The Sensory War 1914-2014: Conflicted feelings
Polly Checkland HardingManchester Art Gallery’s upcoming exhibition looks at war over the last 100 years in an entirely new way.
We know the facts and stats of World War One. We are taught them in school, return to them in conversation, at exhibitions and on Remembrance Day. Harder to grasp is the idea of what the experience of war would have been like to live through. How did it feel to watch a generation of men – every friend, father, brother or lover – leave for the battlefield? What was it like to actually be there, in Flanders Fields? And what imprint have did these experiences leave behind in the years that followed?
How did it feel to watch a whole generation of men – every friend, father, brother or lover – leave for the battlefield?
These are questions that The Sensory War 1914-2014, coming to Manchester Art Gallery this October, will attempt to explore. This major exhibition across two floors of the gallery roots its attention in the physical and conceptual impact of World War One, and is a collaboration between the gallery, the Whitworth and the University of Manchester. By drawing on an extensive collection of wartime art, alongside contemporary work, the show will look at how artists have grappled with the impact military conflict has had on the senses, body, mind and environment. The implication is that art has something to communicate, and can be used as a way of accessing the complex experiences that lie behind the facts.

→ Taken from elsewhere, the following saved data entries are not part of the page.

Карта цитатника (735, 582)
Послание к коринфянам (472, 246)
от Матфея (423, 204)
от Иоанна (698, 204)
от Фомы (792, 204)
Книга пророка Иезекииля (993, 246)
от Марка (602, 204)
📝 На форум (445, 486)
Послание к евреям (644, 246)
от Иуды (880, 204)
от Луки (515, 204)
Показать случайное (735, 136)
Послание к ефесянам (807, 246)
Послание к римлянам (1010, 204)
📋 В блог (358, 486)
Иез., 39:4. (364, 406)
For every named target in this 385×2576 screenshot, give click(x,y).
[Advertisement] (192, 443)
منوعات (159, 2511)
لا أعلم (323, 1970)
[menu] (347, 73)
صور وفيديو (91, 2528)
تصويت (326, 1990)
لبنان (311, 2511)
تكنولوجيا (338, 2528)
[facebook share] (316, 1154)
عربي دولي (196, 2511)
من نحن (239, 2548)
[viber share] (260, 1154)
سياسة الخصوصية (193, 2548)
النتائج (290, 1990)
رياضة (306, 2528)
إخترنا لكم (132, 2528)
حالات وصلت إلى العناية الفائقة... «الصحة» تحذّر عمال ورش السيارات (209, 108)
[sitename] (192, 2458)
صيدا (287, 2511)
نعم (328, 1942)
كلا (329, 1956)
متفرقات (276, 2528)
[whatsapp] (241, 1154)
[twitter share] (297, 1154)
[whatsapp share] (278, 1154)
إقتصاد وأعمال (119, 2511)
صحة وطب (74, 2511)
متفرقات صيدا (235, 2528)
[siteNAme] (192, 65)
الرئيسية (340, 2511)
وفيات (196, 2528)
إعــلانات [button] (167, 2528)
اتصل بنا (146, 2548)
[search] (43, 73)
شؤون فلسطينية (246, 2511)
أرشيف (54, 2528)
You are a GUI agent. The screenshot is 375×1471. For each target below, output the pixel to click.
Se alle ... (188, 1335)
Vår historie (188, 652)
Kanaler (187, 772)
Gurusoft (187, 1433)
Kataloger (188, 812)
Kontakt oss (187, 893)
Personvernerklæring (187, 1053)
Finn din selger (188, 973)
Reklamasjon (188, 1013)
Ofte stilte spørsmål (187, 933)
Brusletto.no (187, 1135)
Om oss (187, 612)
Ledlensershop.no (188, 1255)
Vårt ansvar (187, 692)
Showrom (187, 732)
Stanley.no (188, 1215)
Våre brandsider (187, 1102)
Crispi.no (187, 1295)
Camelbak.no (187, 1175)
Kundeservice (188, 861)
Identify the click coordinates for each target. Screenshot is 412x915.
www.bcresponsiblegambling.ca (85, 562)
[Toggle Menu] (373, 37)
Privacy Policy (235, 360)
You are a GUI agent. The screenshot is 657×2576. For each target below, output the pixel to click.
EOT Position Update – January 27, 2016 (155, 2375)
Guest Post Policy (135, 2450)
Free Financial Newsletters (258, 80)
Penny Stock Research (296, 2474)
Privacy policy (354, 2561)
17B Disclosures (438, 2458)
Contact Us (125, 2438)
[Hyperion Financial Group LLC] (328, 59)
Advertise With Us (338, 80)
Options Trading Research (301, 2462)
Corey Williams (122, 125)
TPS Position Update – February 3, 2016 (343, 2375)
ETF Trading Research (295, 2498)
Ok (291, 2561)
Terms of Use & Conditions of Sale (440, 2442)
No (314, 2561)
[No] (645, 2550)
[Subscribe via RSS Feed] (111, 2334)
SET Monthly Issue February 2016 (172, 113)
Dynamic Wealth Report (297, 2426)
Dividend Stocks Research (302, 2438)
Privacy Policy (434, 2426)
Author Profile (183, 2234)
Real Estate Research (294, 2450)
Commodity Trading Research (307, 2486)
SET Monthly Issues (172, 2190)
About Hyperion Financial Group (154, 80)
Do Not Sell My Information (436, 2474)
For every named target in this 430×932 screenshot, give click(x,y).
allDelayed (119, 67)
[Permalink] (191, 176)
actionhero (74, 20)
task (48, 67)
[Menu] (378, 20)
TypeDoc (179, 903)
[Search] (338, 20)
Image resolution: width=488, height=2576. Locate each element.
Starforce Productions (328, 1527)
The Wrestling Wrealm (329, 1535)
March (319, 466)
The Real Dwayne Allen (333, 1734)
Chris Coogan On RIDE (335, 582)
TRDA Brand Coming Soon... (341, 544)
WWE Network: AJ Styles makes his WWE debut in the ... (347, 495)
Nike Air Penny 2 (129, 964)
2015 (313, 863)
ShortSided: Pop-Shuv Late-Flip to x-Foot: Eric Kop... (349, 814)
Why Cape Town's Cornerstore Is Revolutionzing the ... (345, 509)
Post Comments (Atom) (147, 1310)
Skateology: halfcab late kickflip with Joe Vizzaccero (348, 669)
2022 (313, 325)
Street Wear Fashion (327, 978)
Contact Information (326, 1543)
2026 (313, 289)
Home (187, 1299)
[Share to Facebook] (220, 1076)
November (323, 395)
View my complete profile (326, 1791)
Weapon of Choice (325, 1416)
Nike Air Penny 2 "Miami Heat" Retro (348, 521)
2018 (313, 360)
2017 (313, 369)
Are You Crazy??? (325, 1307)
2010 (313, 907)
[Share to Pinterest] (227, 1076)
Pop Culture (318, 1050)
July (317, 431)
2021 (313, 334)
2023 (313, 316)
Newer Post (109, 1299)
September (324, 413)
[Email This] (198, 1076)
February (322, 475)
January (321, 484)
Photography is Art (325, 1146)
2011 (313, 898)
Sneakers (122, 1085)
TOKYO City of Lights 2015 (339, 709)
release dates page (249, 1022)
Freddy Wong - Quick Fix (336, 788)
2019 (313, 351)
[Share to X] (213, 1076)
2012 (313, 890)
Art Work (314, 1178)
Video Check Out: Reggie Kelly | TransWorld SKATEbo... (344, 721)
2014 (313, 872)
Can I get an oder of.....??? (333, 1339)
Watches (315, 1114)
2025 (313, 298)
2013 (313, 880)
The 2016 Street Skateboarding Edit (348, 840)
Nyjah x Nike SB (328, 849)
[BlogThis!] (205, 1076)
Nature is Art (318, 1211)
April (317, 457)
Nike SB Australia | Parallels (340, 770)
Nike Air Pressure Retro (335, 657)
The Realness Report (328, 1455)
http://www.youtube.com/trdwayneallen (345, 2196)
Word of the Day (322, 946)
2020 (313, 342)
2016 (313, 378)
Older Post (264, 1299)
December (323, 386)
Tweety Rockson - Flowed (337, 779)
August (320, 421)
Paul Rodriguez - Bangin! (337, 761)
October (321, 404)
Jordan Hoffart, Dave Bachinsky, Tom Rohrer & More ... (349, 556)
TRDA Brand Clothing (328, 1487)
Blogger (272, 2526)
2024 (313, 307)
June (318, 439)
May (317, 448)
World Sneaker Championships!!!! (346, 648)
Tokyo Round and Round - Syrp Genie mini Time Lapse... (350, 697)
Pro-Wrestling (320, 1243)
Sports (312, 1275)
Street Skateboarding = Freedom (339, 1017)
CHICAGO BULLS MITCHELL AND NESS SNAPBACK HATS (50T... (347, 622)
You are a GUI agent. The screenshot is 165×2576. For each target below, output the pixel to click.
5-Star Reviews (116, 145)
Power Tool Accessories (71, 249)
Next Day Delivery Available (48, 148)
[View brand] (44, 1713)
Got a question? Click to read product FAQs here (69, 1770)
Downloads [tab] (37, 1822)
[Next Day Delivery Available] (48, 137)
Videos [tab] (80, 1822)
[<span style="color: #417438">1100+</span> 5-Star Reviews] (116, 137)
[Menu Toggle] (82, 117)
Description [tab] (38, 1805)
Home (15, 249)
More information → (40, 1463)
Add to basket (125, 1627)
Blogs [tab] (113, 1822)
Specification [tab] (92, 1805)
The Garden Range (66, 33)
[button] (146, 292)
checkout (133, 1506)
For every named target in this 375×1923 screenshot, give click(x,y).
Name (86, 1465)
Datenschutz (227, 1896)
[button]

The exhibition will be divided into seven themes, each visceral in their focus and ideas: they take titles such as Bombing, Burning and Distant War and Chemical War and Toxic Imagination. Giving these themes substance and gravity are works like The Separation Line by artist Katie Davies, which documents the funeral processions through Royal Wootton Bassett in Wiltshire in the aftermath of the war in Afghanistan, and delicate drawings of disabled soldiers recovering in hospital by French artist Rosine Cahen. The other pieces on show range from oil paintings to videos, along with works by the hibakusha, survivors of the atomic bomb in Hiroshima.
The Sensory War looks set to be a dark, challenging angle on conflict, but one that moves our ideas about it beyond numbers and statistics, to the truth of how war, both near and afar, has reshaped a nation.
Please note that this exhibition contains scenes of violence and references to sexual violence.